Disgraceland is the debut album by the American band Elvis Hitler, released in 1988. It was first issued in 1987 in a limited run by Wang Head Records. The album was a success on college radio stations. The band supported it with a North American tour that included shows with Evan Johns. Disgraceland sold around 13,000 copies in its first two years of release. "Green Haze (Pt. I & II)" is mentioned in Thomas Pynchon's 2013 novel, Bleeding Edge.

==Production==
The album was recorded at Garageland Studios, in New Boston, Michigan. Elvis Hitler considered their sound to be "metalbilly". They were inspired primarily by long hours of television viewing, particularly showings of old horror movies. The title track and "Elvis' Ripoff Theme" are instrumentals. "Green Haze (Pt.
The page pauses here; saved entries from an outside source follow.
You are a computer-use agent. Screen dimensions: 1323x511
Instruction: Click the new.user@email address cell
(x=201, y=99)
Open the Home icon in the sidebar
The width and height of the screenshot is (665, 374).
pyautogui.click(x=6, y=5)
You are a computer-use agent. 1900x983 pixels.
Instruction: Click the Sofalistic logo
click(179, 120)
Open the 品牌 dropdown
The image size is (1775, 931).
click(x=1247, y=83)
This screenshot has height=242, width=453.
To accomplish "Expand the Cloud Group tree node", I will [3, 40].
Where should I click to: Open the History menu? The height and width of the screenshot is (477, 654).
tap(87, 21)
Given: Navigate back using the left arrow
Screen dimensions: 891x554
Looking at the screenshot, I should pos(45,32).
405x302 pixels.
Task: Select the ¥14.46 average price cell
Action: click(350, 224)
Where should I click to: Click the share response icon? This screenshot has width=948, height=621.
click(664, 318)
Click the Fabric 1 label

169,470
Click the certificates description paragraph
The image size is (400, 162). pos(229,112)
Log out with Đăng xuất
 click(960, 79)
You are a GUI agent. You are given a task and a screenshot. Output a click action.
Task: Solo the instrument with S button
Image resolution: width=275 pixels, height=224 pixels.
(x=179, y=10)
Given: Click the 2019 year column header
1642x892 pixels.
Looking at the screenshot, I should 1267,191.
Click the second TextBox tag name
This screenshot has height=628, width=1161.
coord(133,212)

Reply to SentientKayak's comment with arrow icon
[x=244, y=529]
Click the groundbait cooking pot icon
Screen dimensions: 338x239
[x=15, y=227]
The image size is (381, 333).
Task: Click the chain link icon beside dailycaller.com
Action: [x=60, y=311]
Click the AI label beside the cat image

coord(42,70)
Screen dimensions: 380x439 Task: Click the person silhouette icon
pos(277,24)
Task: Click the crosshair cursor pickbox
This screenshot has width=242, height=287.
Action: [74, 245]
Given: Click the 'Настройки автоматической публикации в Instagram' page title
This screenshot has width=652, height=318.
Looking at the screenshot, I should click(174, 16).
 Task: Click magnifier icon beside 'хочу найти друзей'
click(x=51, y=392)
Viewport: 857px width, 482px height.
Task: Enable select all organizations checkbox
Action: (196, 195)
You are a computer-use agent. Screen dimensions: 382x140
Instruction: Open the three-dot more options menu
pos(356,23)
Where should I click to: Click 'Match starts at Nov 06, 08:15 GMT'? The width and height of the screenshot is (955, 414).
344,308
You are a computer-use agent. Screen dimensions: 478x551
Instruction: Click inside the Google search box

I & II)" is a version of the Green Acres theme set to the music of Jimi Hendrix's "Purple Haze". "Ten Wheels for Jesus" is a cover of the Beasts of Bourbon song.

==Critical reception==

The Washington Post noted that "a few acid-rock licks slip in elsewhere, but Elvis H.'s principal battle plan is to push rockabilly to record rpm's". The Chicago Tribune called Elvis Hitler "a mix of thrash and rockabilly that'll work any party into a frenzy" and "more than just a one-joke band". The Richmond Times-Dispatch stated, "Elvis Hitler blends hardcore guitars, frenzied drumming and eruptions of witty vocals with bluegrass and rockabilly... It sounds like Buck Owens on designer drugs."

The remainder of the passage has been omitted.